And then behind him, a girl on his lap but his dark eyes trained on me, is Benji.

  The number I didn’t recognize in my phone.

  Caden takes a drink, what I assume is vodka in his cup, but I before I can say anything, I hear two women screaming Adam’s name.

  I whip around, my mouth open in disbelief.

  He’s on his back, one woman’s ass in the air as he eats her and she gyrates on top of him, her neck arched up as she says his name, and the other woman has his cock in her mouth, her back arched as some other dude comes up behind her for the offering.

  Caden is still at my back. I feel the heat of his body behind me, but I don’t turn around. I don’t move. All I can do is watch. Watch my boyfriend run his tongue over another girl. Watch his mouth open wide and she arches her back more, giving me a full view of her, and him.
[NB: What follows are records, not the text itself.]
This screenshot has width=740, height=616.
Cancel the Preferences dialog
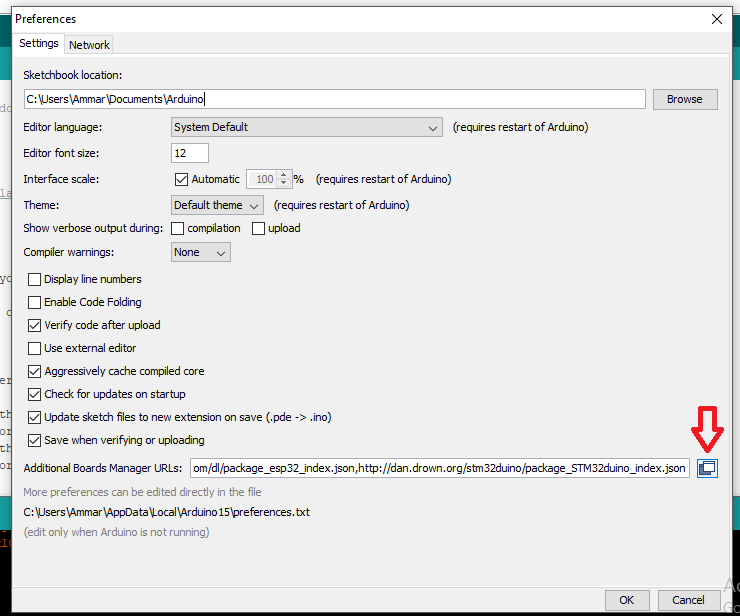pyautogui.click(x=688, y=600)
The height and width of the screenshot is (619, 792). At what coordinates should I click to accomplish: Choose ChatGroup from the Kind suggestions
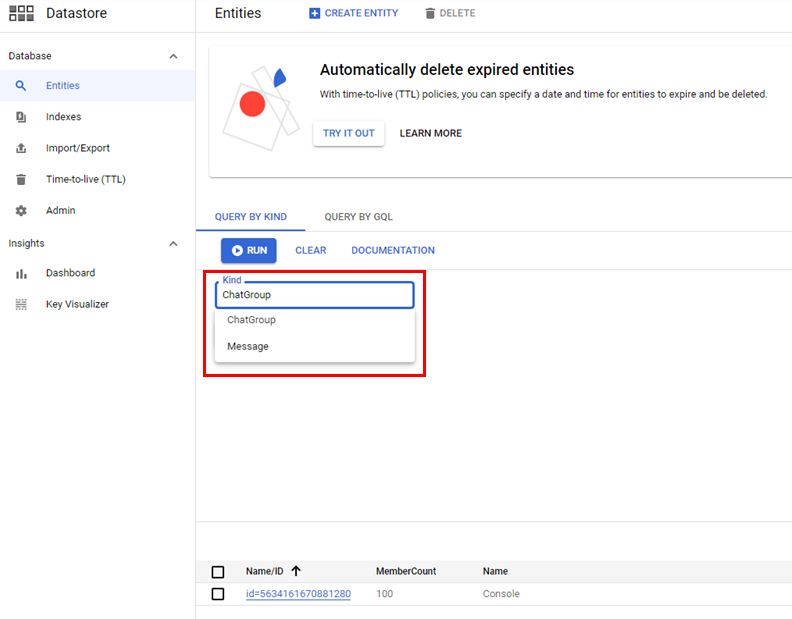(x=251, y=321)
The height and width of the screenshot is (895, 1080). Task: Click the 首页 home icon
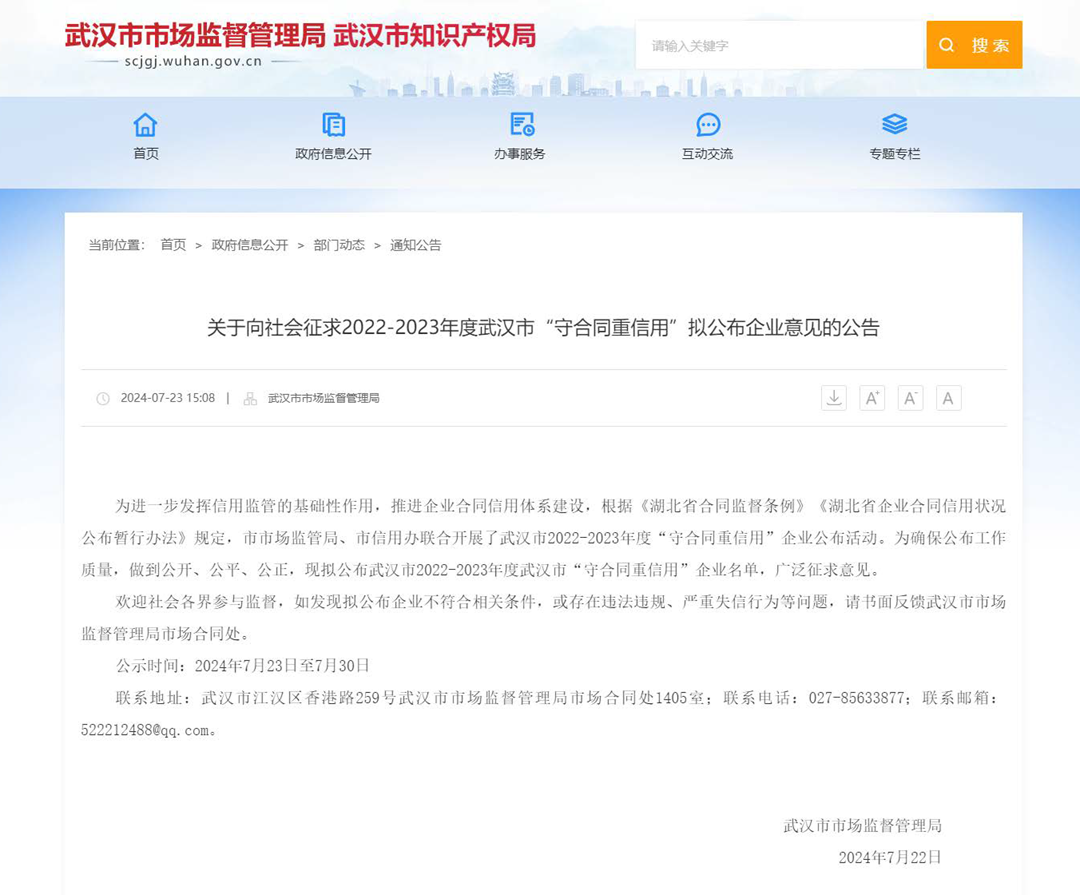tap(146, 125)
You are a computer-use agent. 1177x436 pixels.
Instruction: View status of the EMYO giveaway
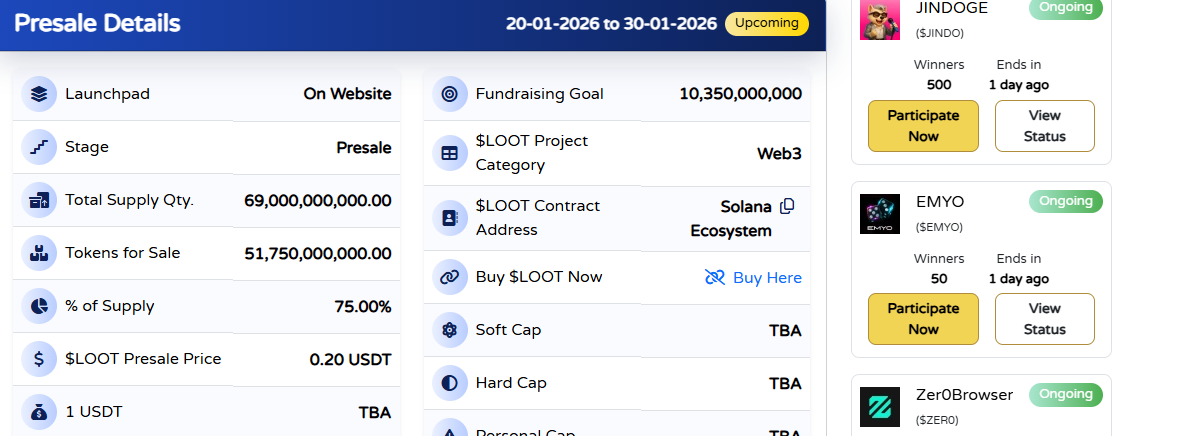point(1044,319)
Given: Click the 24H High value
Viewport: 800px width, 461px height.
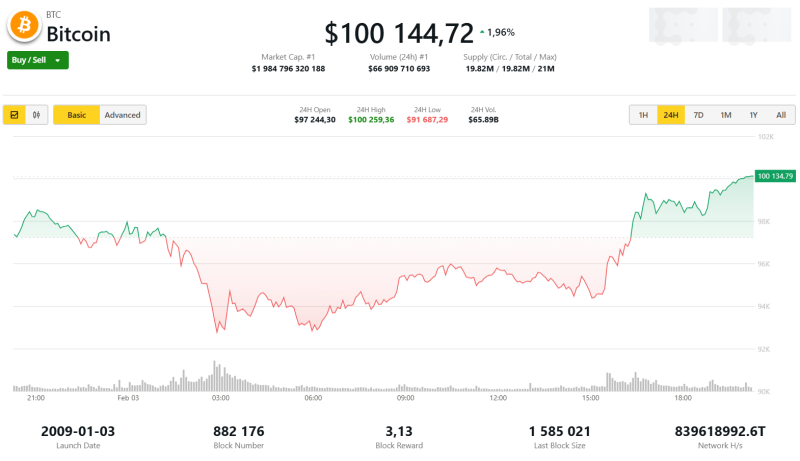Looking at the screenshot, I should (x=371, y=120).
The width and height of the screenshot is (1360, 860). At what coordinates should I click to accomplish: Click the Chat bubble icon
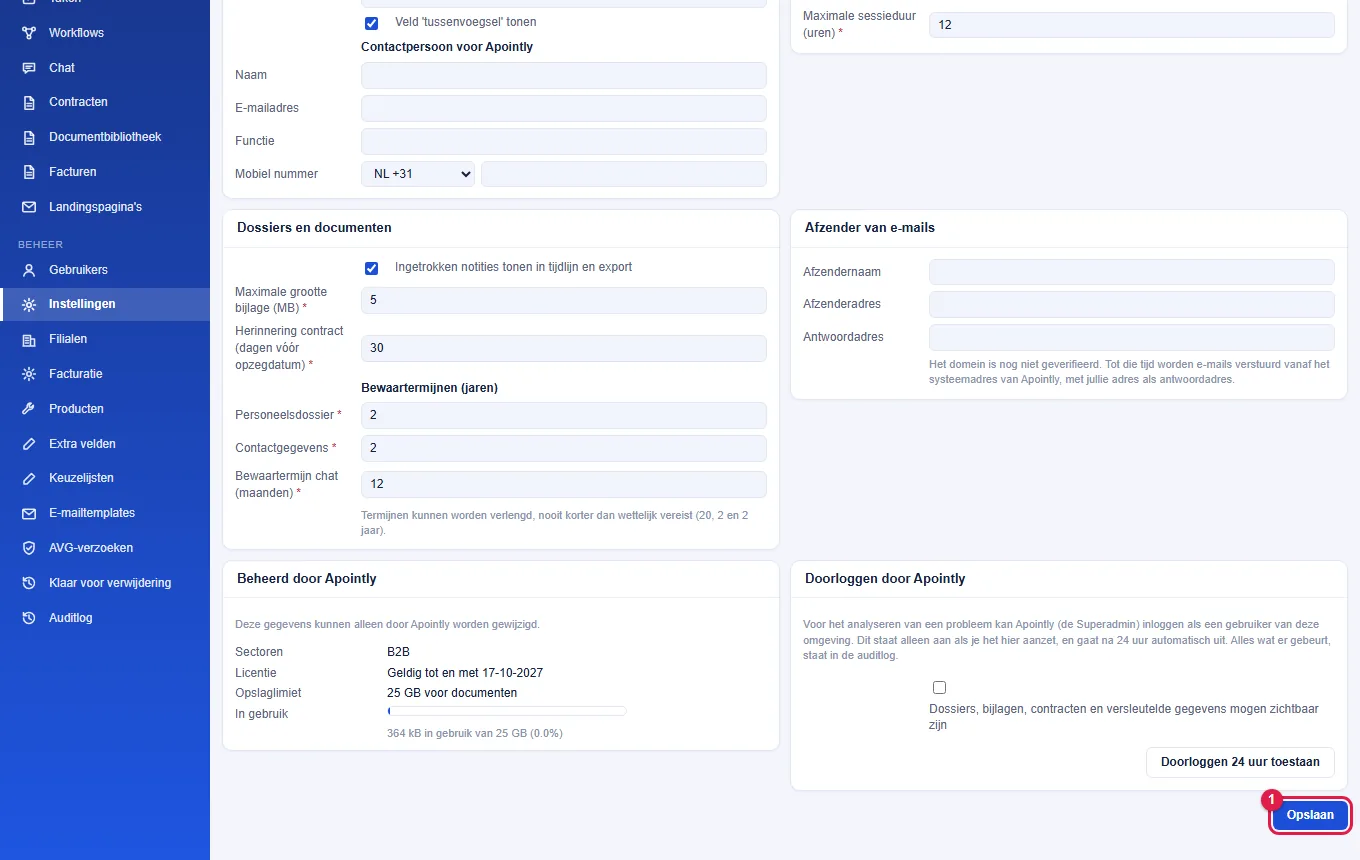point(29,68)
  It’s so loud in this club, full of the sound of bodies slapping against one another, of moans and screams and sighs, but with Caden behind me, it still seems too quiet.

  Then he whispers against my skin, “You like it, don’t you?”

  I watch as Adam slips his fingers inside the girl and she arches her neck more, and her eyes glaze over until they don’t. Until she dips her head and she’s completely focused on Adam, and she smiles and moans, “More.”

  “You like watching your boyfriend put his fingers in another girl, don’t you, Riley?” Caden’s words vibrate against my skin and my nipples harden beneath my dress again and he laughs, a low and throaty sound, like he notices. And he could. Because he’s much taller than I am and he’s right behind me, looking down.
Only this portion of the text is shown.